The Big Data Software Problem Behind CERN's Higgs Boson Hunt

Share it on Twitter  
Share it on Facebook  
Share it on Linked in  

European Organization for Nuclear Research — aka CERN — physicists announced this week they’ve discovered evidence of a Higgs boson, possibly even the Higgs boson that’s responsible for giving mass to the universe.

But behind this discovery, there’s a very real Big Data challenge. CERN scientists had to sift through more than 800 trillion collisions looking for the Higgs.

Thanks to vendor Electric Cloud, I was lucky enough to talk with CERN physicist Axel Naumann recently about how CERN deals with its Big Data problem.

Naumann explained that azion monsters in the collider emit electronic signals — tons of them — which are written out into files. The scientists then need to make sense of that, so they sift through the data, trying to find particle traces.

“Because most of that is actually incredibly boring, we need to sift through them and find the interesting ones, and even those, we don’t see immediately because we can’t really tell what we see,” he explained. “We can only give it a probability, and so by doing this billions and billions and billions of times, we are pretty certain that we see something or don’t see something. … We do a statistical analysis on a huge amount of data and at the end we can give the results.”

So far, CERN has amassed about 200 petabytes of data, stored in a format they defined, he added.

To really understand the challenge, though, there are a few things you should know about CERN. First, its scientists are not sitting in France, watching through microscopes. No, CERN scientists are located across the world. So whatever system or application or analytics tool CERN decides to use has to run on a wide, wide variety of platforms and versions.

Second, you don’t roll out an application and expect these people to use it, questions unasked. CERN physicists are, obviously, among the brightest people in the world; they write their own code for analyzing data, thank you very much.

Third, CERN uses ROOT to analyze all this data. ROOT is an open source tool, often used by financial institutions. Naumann is actually very involved in helping to evolve it.
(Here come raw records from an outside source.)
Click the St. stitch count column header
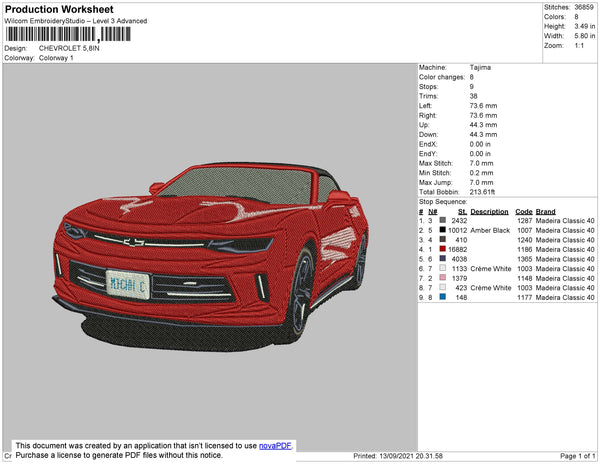pyautogui.click(x=462, y=212)
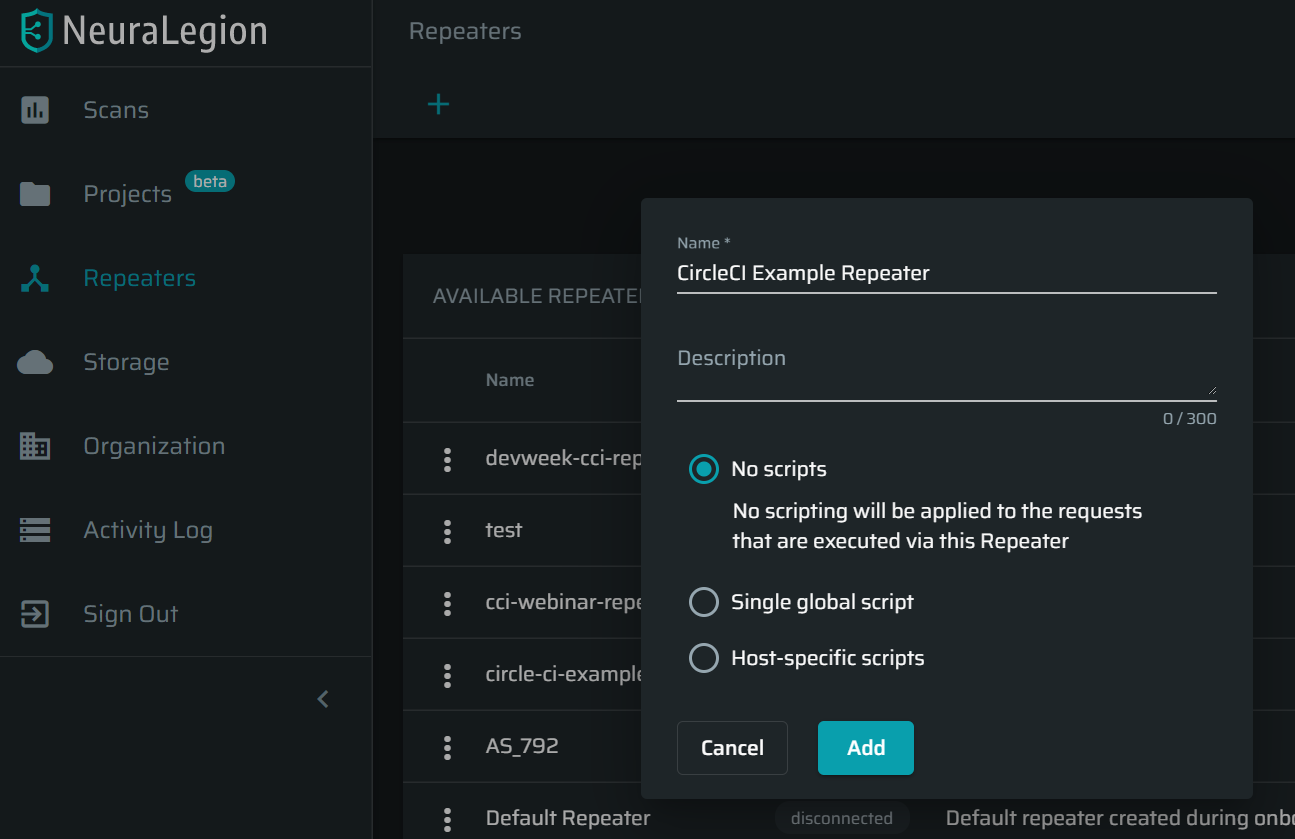Add a new repeater with plus icon
This screenshot has height=839, width=1295.
(438, 104)
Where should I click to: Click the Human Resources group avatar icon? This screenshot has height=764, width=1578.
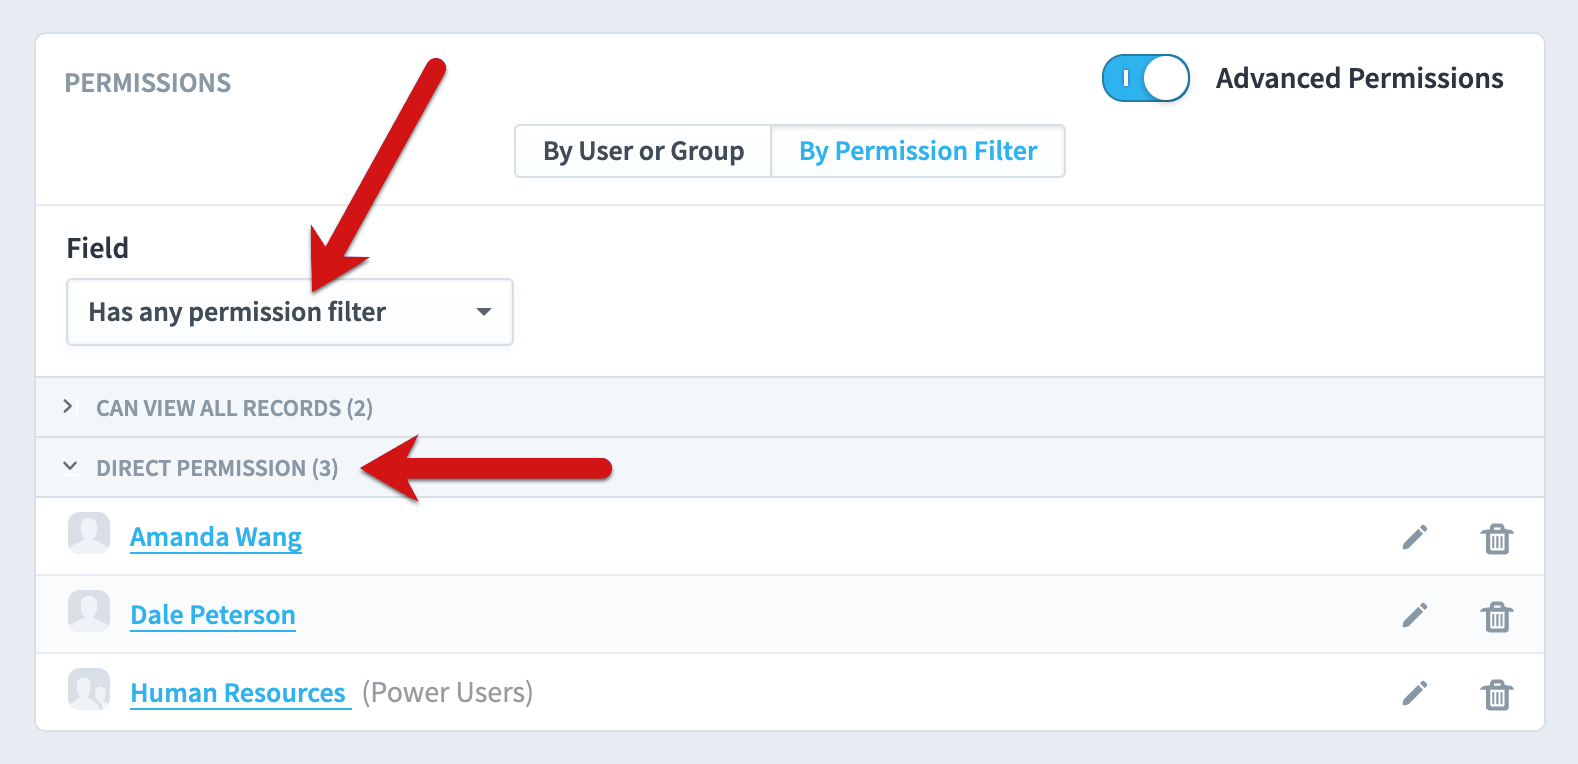(x=89, y=689)
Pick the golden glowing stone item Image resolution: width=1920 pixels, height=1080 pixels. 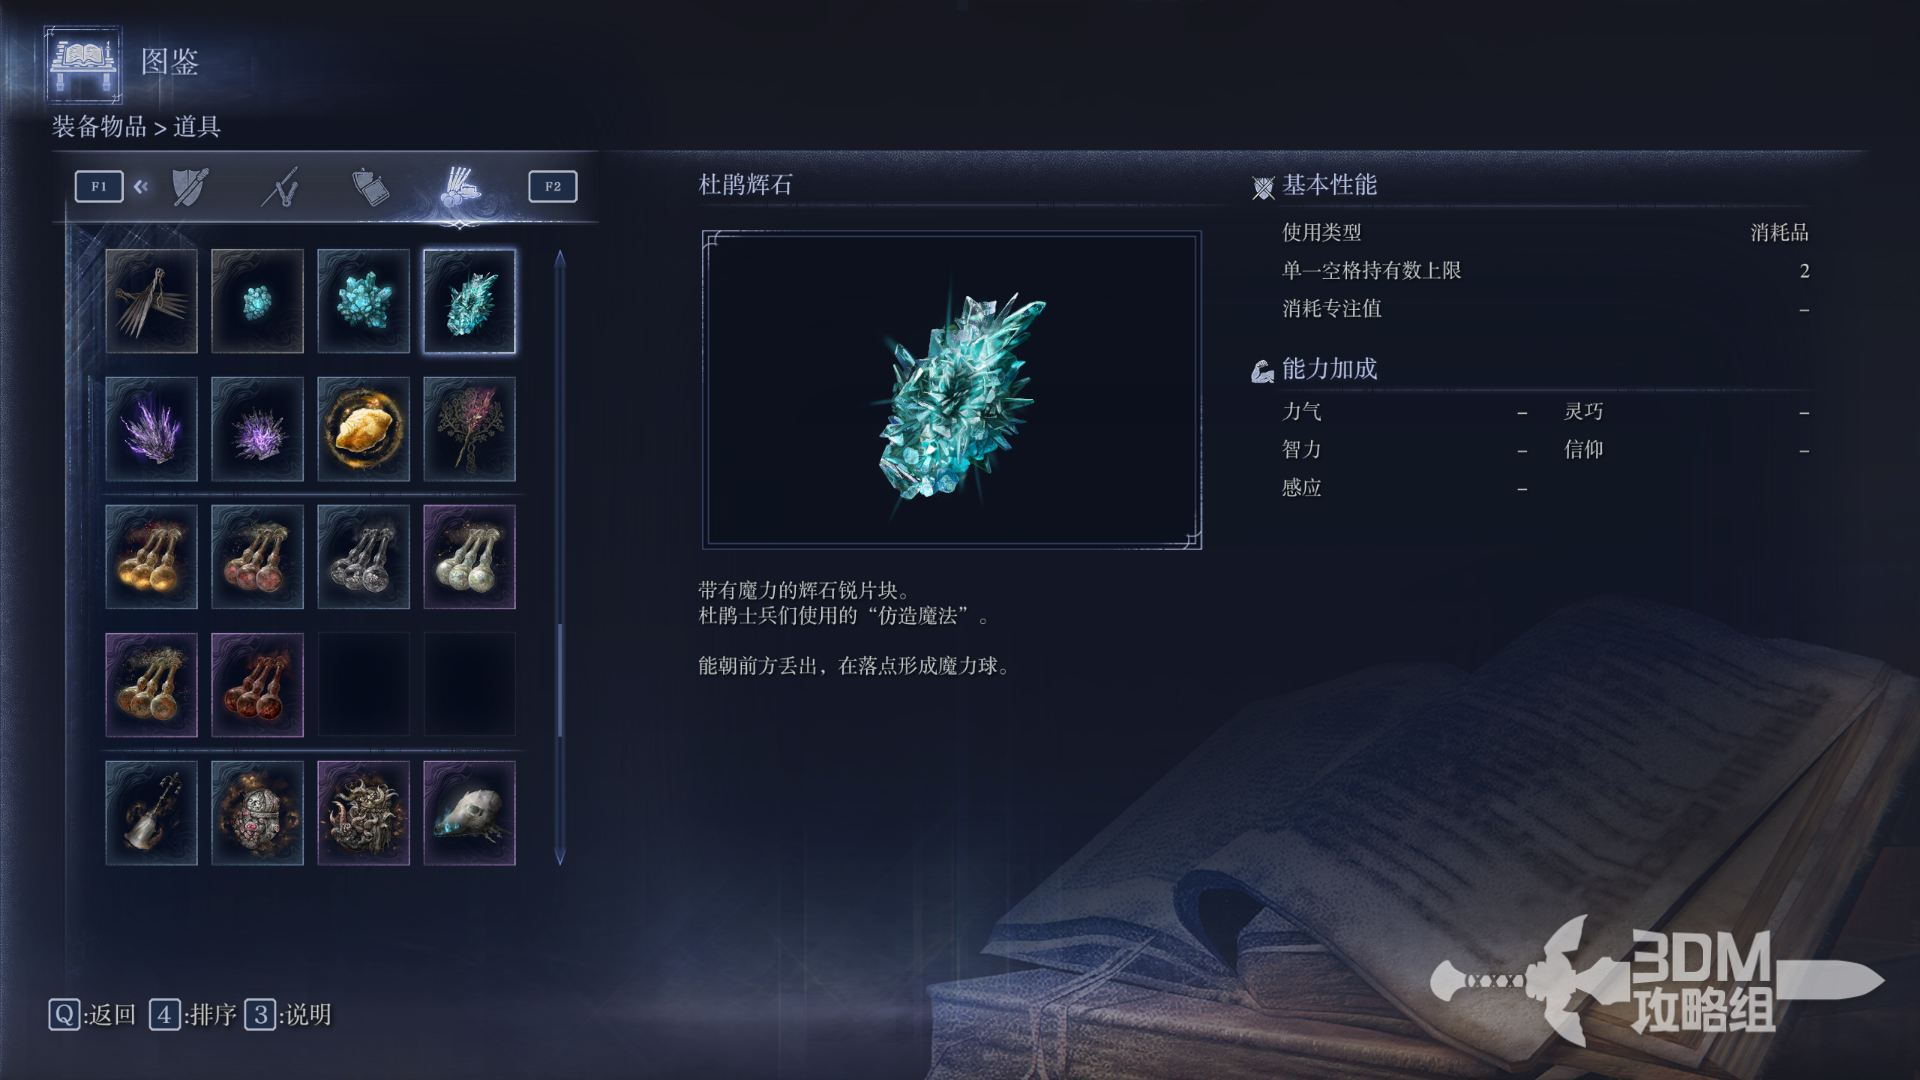tap(363, 429)
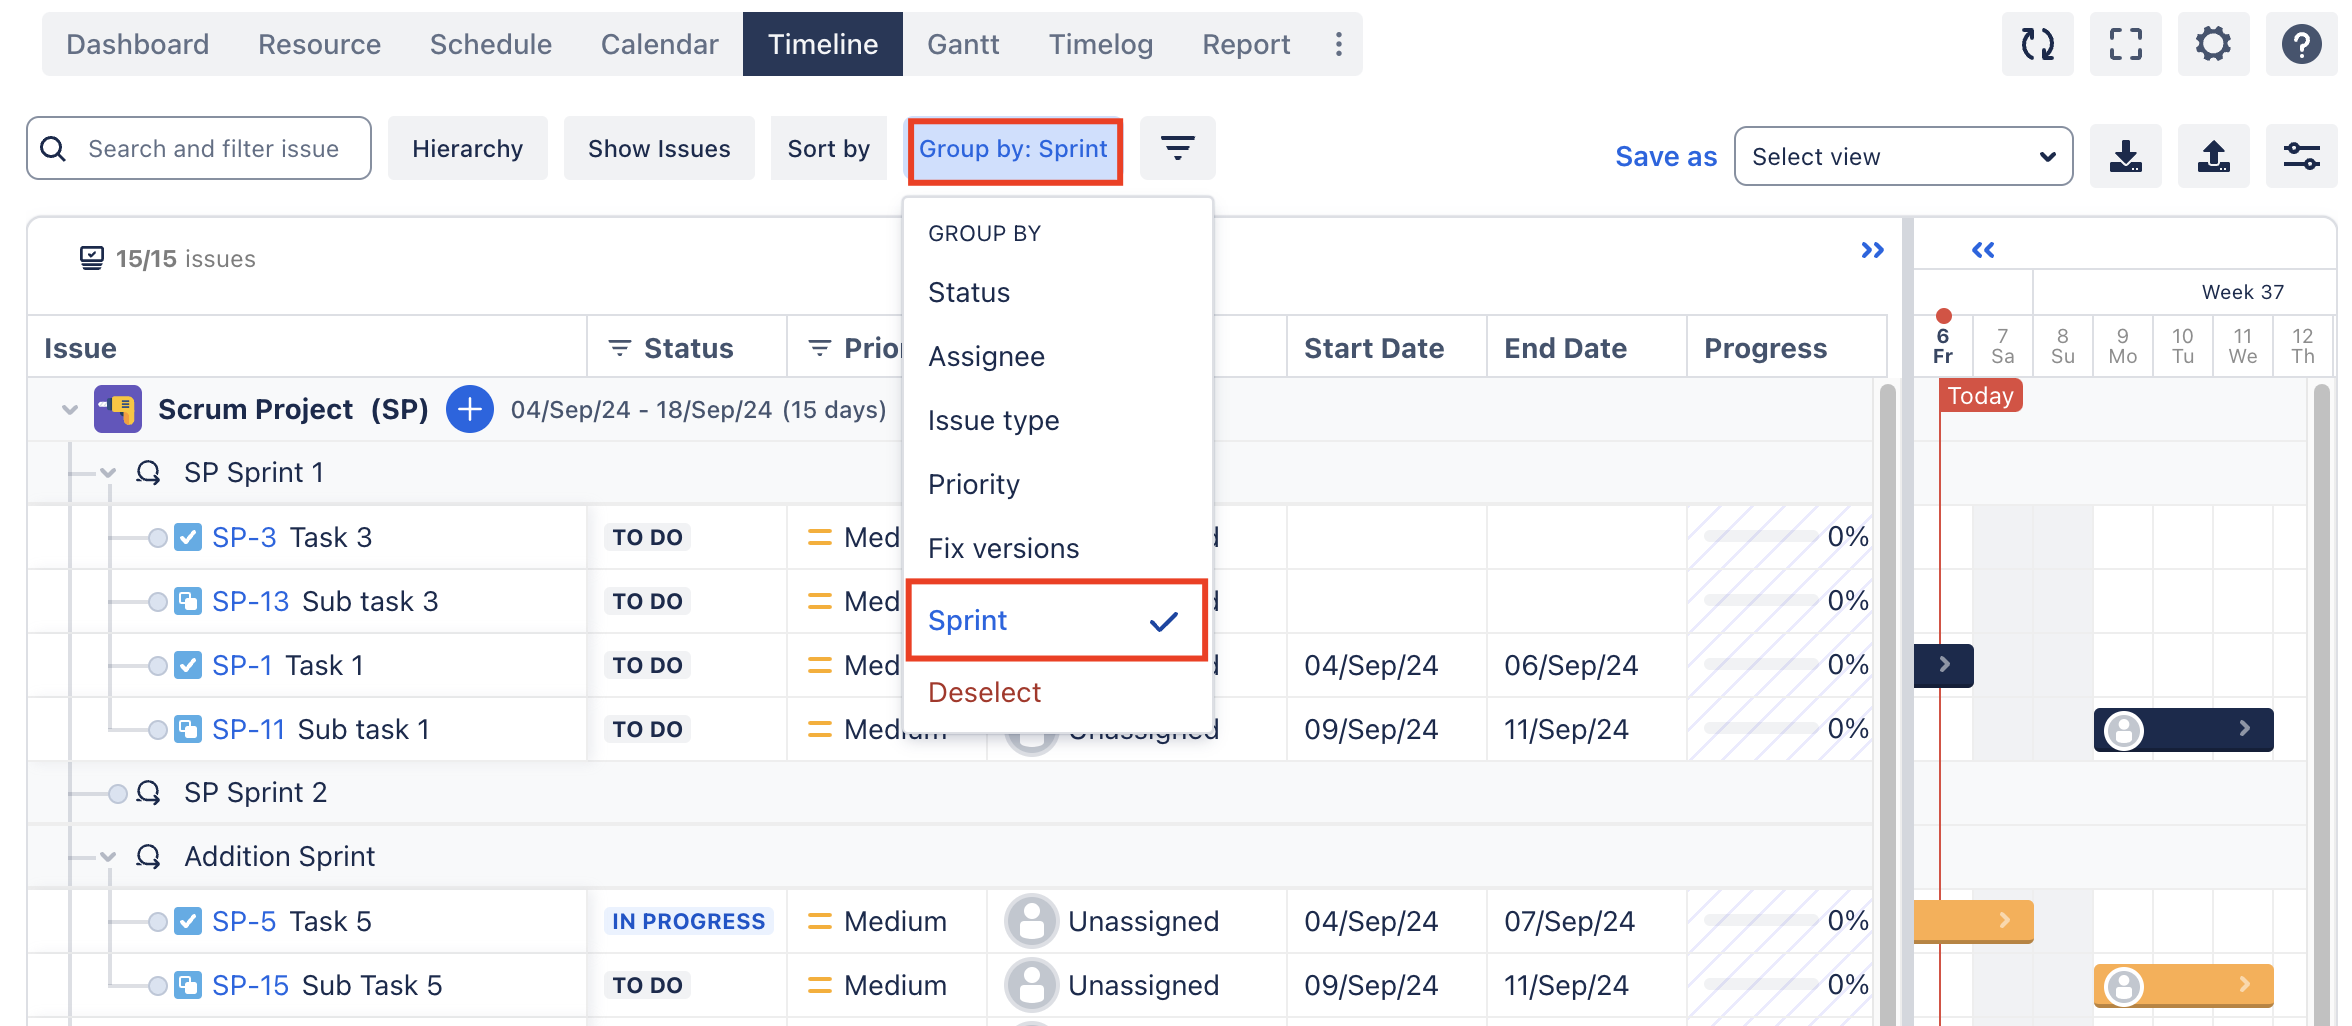Click the refresh sync icon
The width and height of the screenshot is (2352, 1026).
click(2037, 44)
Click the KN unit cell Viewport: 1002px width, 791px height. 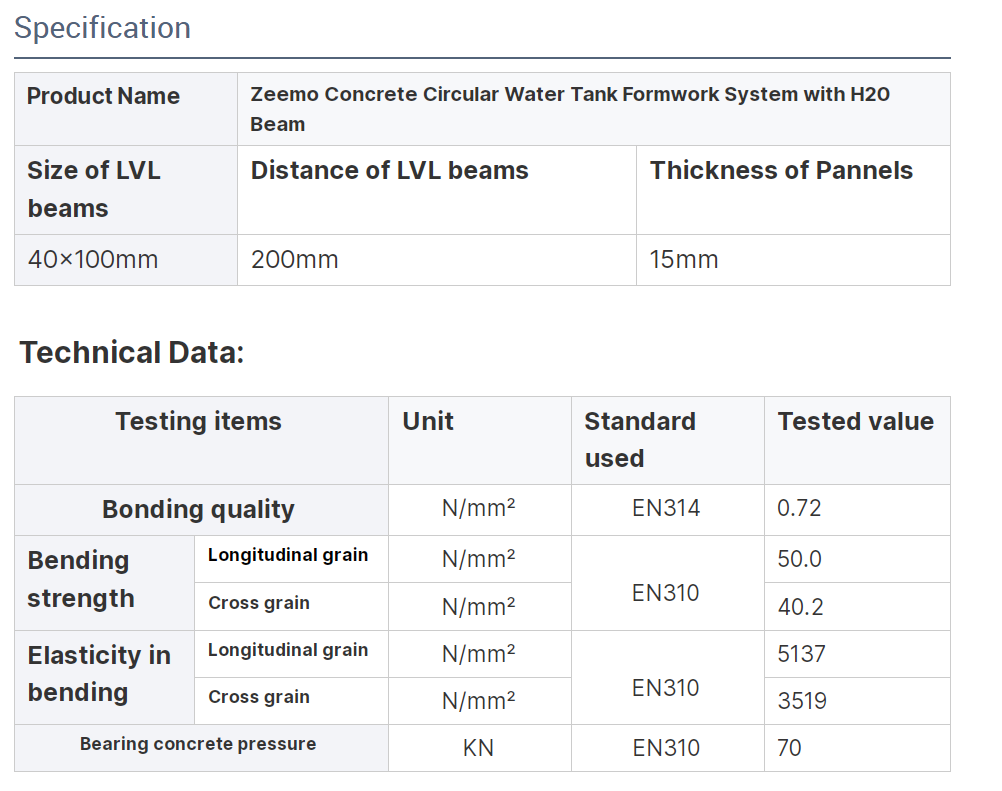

And finally, CERN had one IT guy supporting ROOT. It goes without saying that this somewhat unique situation can create major technology challenges.

The first challenge? CERN scientists kept “breaking” ROOT. As it turned out, most of the problem wasn’t actually the code, but some unexpected problem in the OS — a patch wasn’t applied or it had been applied and now something functioned differently than it had previously.

Any developer can relate — so often it’s not about the code, but about a patch that was or was not installed or some other weird configuration problem.

The second challenge? The one IT guy retired. This meant the physicists had exactly zero IT guys supporting ROOT.

So, CERN had a $10 billion Large Hadron Collider literally pumping out the answers to fundamental questions about the universe, and some of the brightest people in the world are spending precious time trying to get the software to run.

You can read how Naumann and CERN solved the problem in the full Q&A, "Monitoring Monsters: How CERN Stopped Breaking Its Big Data Analytics Tool." The problem and solution fall more into the domain of deployment issues than what I more typically cover with Big Data, integration or data management. But this is CERN, one of the leading technology projects in the world; if they’re willing to share, I’m willing to listen.

Plus, I suspect in the end, the experience is not so unusual. Even when you’re talking about cutting-edge IT, whether it’s Big Data or advanced analytics, the work can still be undermined by more basic, but poorly managed, IT processes and practices.